** Problem details **
Could you quote, word for word and in full, the forum thread below about Azure scale set gateways vanishing from the management console?

** Reading passage **

____

Azure Scale Set Gateways Disappeared from Policy

Daniel_Snyder · ‎2019-01-24

We have deployed Azure Cloudguard Scale Set and have an interesting issue where our gateways are no longer present in the console. I looked at the auto-provision log and all I can see is the gateways are stuck in 'INITIALIZING' state. I know if I re-image them they will come back online but that also requires a slight rebuild of the gateway. Has anyone dealt with this and know how to reconnect the gateway to the manager without the redeploy?

Failed scale set log entries during gateway sync:

2019-01-24 21:22:36,179 MONITOR INFO {firewall #1}: INITIALIZING
2019-01-24 21:22:36,203 MONITOR INFO {firewall #2}: INITIALIZING

Our working scale set looks like the following in the same log during gateway sync:
2019-01-24 21:22:36,203 MONITOR INFO updating: {firewall #1}
2019-01-24 21:22:36,204 MONITOR INFO {firewall #1}: COMPLETE
2019-01-24 21:22:36,204 MONITOR INFO {firewall #2}
2019-01-24 21:22:36,256 MONITOR INFO {firewall #2} : COMPLETE

No issues with the auto-provision connectivity in general and no changes on our Azure side. These gateways were in my console at one point and then just disappeared and can't seem to find out why and a way to get them back in without a redeploy. Thanks in advance!

** UPDATE **

Looks like during a gateway sync the instances in the scale set could not be found (even though they existed and still do) and were deleted from the manager. However the firewalls still function but I am unable to manage them or push policy to them. Not sure how to get them back in to the policy without doing a re-image?

PhoneBoy · ‎2019-01-25

You might want to compare the tags assigned to these orphan gateways versus the tags assigned to working ones.

My guess (and it's only that) is that the orphan gateways don't have the correct tags assigned.

____

** Dataset excerpt **
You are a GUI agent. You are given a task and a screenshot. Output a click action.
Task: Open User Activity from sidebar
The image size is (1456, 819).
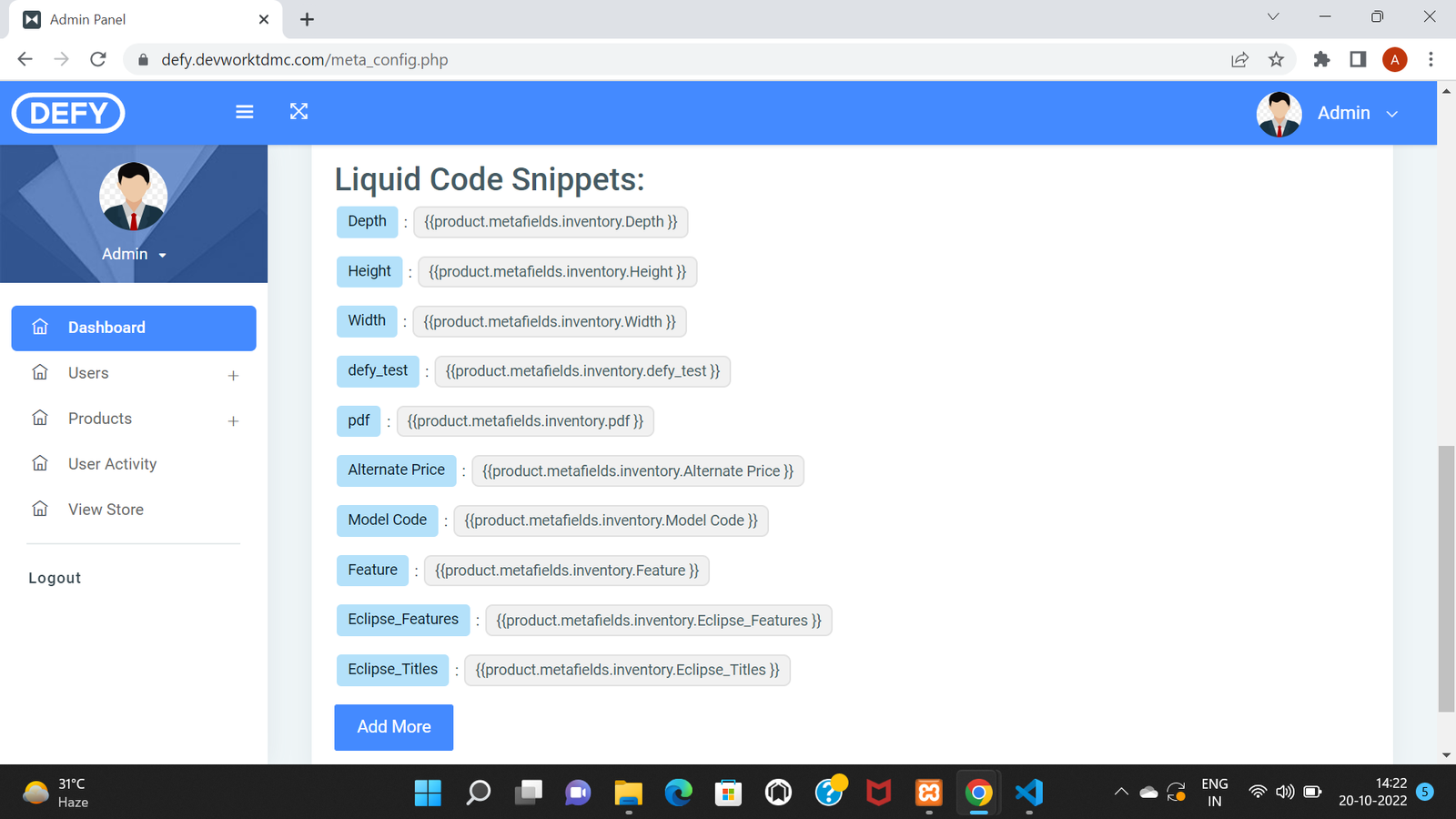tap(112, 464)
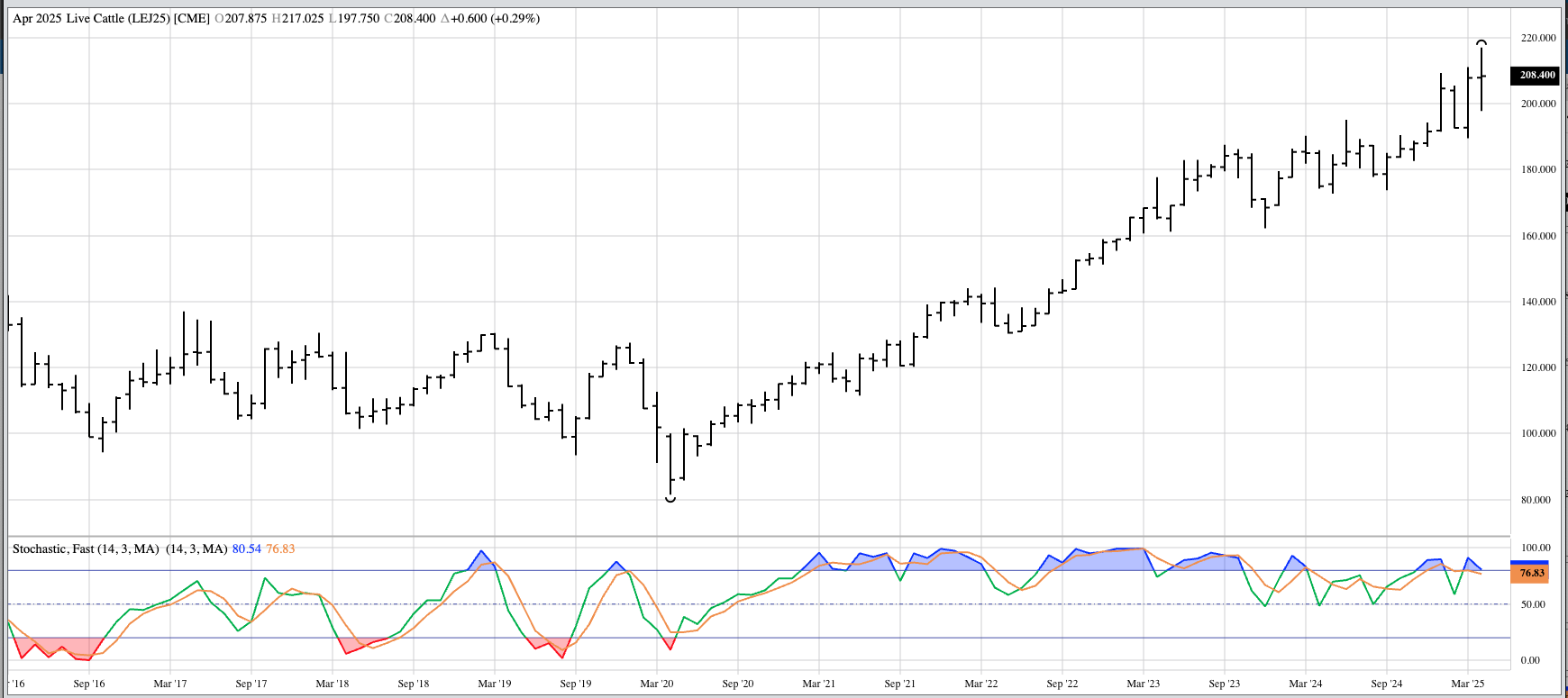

____

** The reply **
Azure Scale Set Gateways Disappeared from Policy

Daniel_Snyder · ‎2019-01-24

We have deployed Azure Cloudguard Scale Set and have an interesting issue where our gateways are no longer present in the console. I looked at the auto-provision log and all I can see is the gateways are stuck in 'INITIALIZING' state. I know if I re-image them they will come back online but that also requires a slight rebuild of the gateway. Has anyone dealt with this and know how to reconnect the gateway to the manager without the redeploy?

Failed scale set log entries during gateway sync:

2019-01-24 21:22:36,179 MONITOR INFO {firewall #1}: INITIALIZING
2019-01-24 21:22:36,203 MONITOR INFO {firewall #2}: INITIALIZING

Our working scale set looks like the following in the same log during gateway sync:
2019-01-24 21:22:36,203 MONITOR INFO updating: {firewall #1}
2019-01-24 21:22:36,204 MONITOR INFO {firewall #1}: COMPLETE
2019-01-24 21:22:36,204 MONITOR INFO {firewall #2}
2019-01-24 21:22:36,256 MONITOR INFO {firewall #2} : COMPLETE

No issues with the auto-provision connectivity in general and no changes on our Azure side. These gateways were in my console at one point and then just disappeared and can't seem to find out why and a way to get them back in without a redeploy. Thanks in advance!

** UPDATE **

Looks like during a gateway sync the instances in the scale set could not be found (even though they existed and still do) and were deleted from the manager. However the firewalls still function but I am unable to manage them or push policy to them. Not sure how to get them back in to the policy without doing a re-image?

PhoneBoy · ‎2019-01-25

You might want to compare the tags assigned to these orphan gateways versus the tags assigned to working ones.

My guess (and it's only that) is that the orphan gateways don't have the correct tags assigned.